Quality-Aware Optimization: Proposal of a metric-aware early-stop mechanism for image optimization, ensuring high visual fidelity (PSNR/SSIM/LPIPS) without manual tuning of perturbation budgets.

4. Experimental Results

The authors evaluated AdvMark against 9 baseline methods (including MBRS, HiDDeN, Stable Signature, VINE) across 10 different attacks on MS-COCO and DiffusionDB datasets.

Robustness Improvements:
- Distortion Attacks: Up to 29% accuracy improvement over SOTA.
- Regeneration Attacks: Up to 33% accuracy improvement.
- Adversarial Attacks: Up to 46% accuracy improvement (e.g., against WEvade and Black-Surrogate attacks).
- Clean Accuracy: Maintained near-perfect accuracy (1.00) on unattacked images, whereas JAT-based methods often dropped to ~0.94.
Visual Quality:
- AdvMark achieved the highest image quality among all methods.
- On MS-COCO (128x128), AdvMark achieved a PSNR of 37.0 (vs. 32.1 for MBRS) and an LPIPS of 0.01 (lower is better).
Ablation Studies:
- Removing Stage 1 caused a collapse in adversarial robustness (WEvade accuracy dropped from 0.98 to 0.50).
- Removing Stage 2 caused a drop in distortion robustness (JPEG accuracy dropped from 0.99 to 0.88).
- The constrained loss term was proven essential for maintaining the balance between robustness and quality.

5. Significance

This work fundamentally shifts the paradigm of robust watermarking from joint model training to decoupled defense strategies. By recognizing that different attack types require different mitigation mechanisms (encoder modification vs. image perturbation), AdvMark resolves the long-standing trade-off between clean accuracy and robustness.

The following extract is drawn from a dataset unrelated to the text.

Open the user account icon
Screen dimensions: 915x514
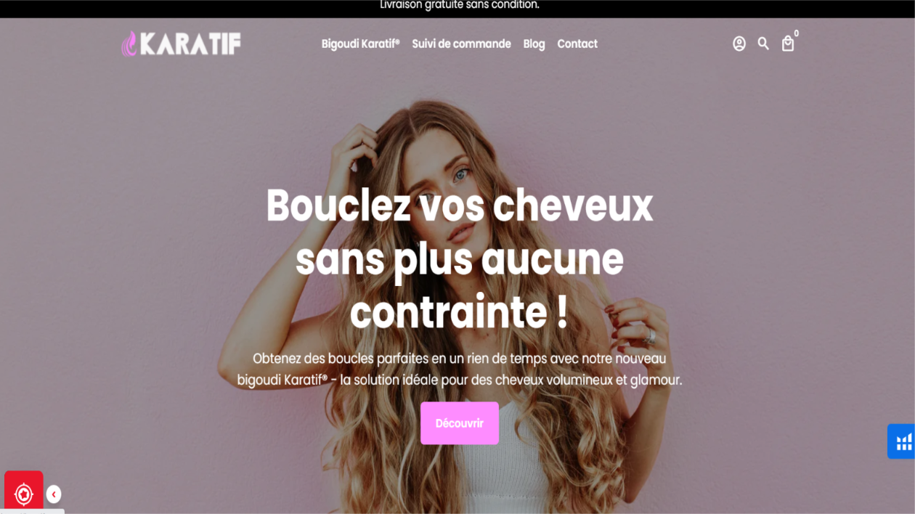pos(739,44)
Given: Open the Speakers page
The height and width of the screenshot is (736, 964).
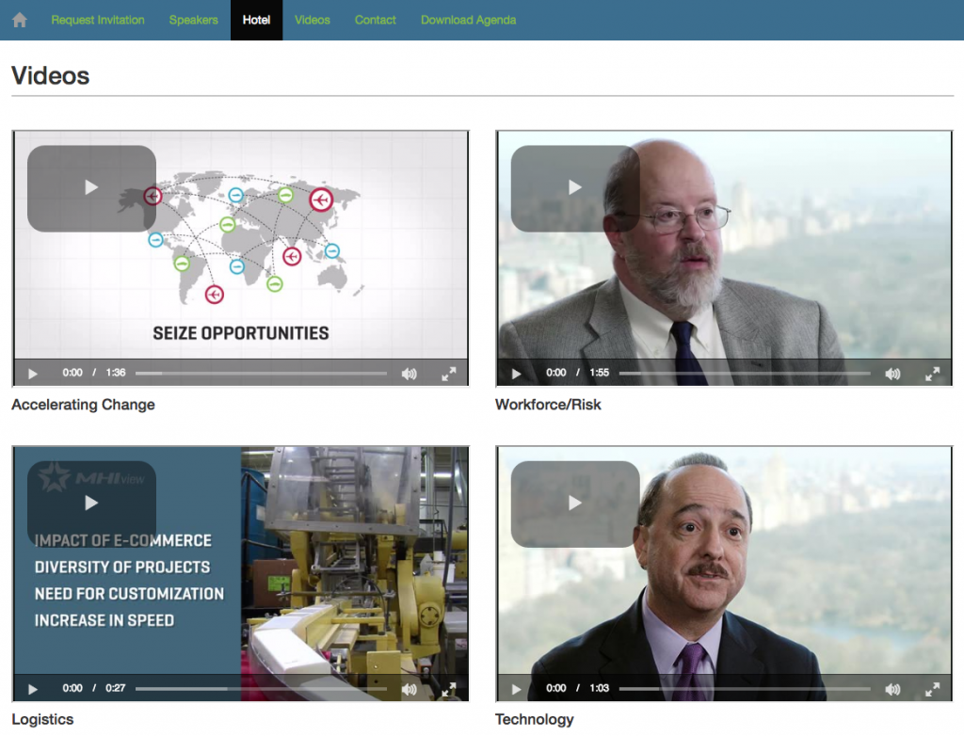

The method is particularly significant for the era of Generative AI, where regeneration attacks (using diffusion models to strip watermarks) are becoming a major threat. AdvMark provides a theoretically grounded, computationally efficient solution that ensures watermarks survive both traditional transmission distortions and advanced AI-based erasure attempts, all while maintaining high visual fidelity suitable for real-world deployment.